Cytocompatibility in human immune cells after 24 h of incubation. A) Cell viability (%) of KG‐1 after 24 h of incubation with the final system (Curc@Lignin@TA@PL) or the intermediate NPs; B) Cell viability (%) of BDCM after 24 h of incubation with the final system (Curc@Lignin@TA@PL) or the intermediate NPs; and C) Cell viability (%) of PBMC after 24 h incubation with the final system (Curc@Lignin@TA@PL) or the intermediate NPs. Complete medium and Triton X‐100 (1%) represent the negative and positive control, respectively. The results are presented as mean±s.d. (n = 3 independent biological replicates, each composed of ≥3 technical replicates). The results were analyzed with two‐way ANOVA, followed by Tukey's post‐test. The cell viability of the loaded final system (Curc@Lignin@TA@PL) was compared to the empty final system (Lignin@TA@PL), the cell viability of the intermediate NPs coated with the TA‐iron complex (Curc@Lignin@TA) was compared to the relative empty NPs control (Lignin@TA), and, finally, the viability of curcumin‐loaded lignin NPs (Curc@Lignin) was compared to empty lignin NPs (Lignin).
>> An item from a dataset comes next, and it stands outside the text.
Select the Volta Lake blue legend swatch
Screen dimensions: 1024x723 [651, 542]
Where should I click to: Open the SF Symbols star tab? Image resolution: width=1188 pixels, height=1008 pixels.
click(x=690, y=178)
The levels of significance were set at the probabilities of * p<0.05, ** p<0.01, *** p<0.001, and **** p<0.0001.

Figure 5

Percentage (%) of FITC⁺ A) HCAEC or B) KG‐1 cells after interaction with Curc@Lignin@TA@PL and intermediate samples for (A) 1 h and (B) 30 min at +37 °C. The NP interaction with the cells, at a concentration of 50 µg mL−1, was evaluated by flow cytometry. The fluorescence of curcumin (loaded within the particles) was used as fluorochrome in the FITC channel. The results are presented as mean±s.d. (n = 3 biological replicates, each constituted of 3 technical replicates). The results were analyzed with two‐way ANOVA followed by Tukey's post‐test. The percentage of FITC+ cells in each sample was first compared to the other samples within the same type of cells (healthy vs healthy, e.g., Curc@Lignin vs Curc@Lignin@TA), and then compared with the respective particle in the activated cells (e.g., Curc@Lignin in healthy cells vs Curc@Lignin in activated cells). The levels of probability were set at the probabilities of * p<0.05, *** p<0.001, and **** p<0.0001.

Figure 6

Mean Fluorescence Intensity of APC anti‐human CD86 antibody in A) KG‐1 cells and B) PBMC after 48 h incubation. The cells were incubated with the final empty NP (Lignin@TA@PL) or intermediates for 48 h before being stained for CD86 expression. We run the samples in BD Accuri equipped with a C6 automatic sampler. The results are presented as mean±s.d. (n = 3 biological replicates each constituted of three independent technical replicates). The data were analyzed with two‐way ANOVA, followed by Tukey's post‐test comparing all the samples to the control within the same group (healthy or LPS‐activated) or comparing the same sample between the different groups (lignin in healthy cells vs lignin in LPS‐activated cells). The level of significance was set at the probability of ****p<0.0001.

Figure 7

Normalized ΔΔCT of A) NFKB1 and B) TGFB1 in HCAEC cells after inflammation with LPS and incubation with curcumin‐loaded or empty NPs and relative intermediates. The cells were inflamed with LPS (10 ng mL−1) for 24 h, followed by 24 h incubation with the NPs (50 µg mL⁻¹). The ΔCCT values were normalized to the housekeeping gene 18s, and are further normalized by the negative control. The results are presented as mean±s.d. (n≥3 independent samples) and were analyzed by paired One way ANOVA versus the positive control LPS. The level of significance was set at the probability of * p<0.05, ** p<0.01, *** p<0.001, and **** p<0.0001.

Figure 8

IL‐6 (A) and IL‐1β (B) quantification in the media of HCAEC cells after 24 h incubation with the samples. The cells were pre‐treated for 24 h with LPS (10 ng mL ⁻¹) before adding the samples. The results are presented as mean±s.d. (n≥3 independent samples) and were analyzed by paired One way ANOVA versus the positive control LPS. The levels of significance were set at the probabilities of * p<0.05, ** p<0.01, *** p<0.001, and **** p<0.0001.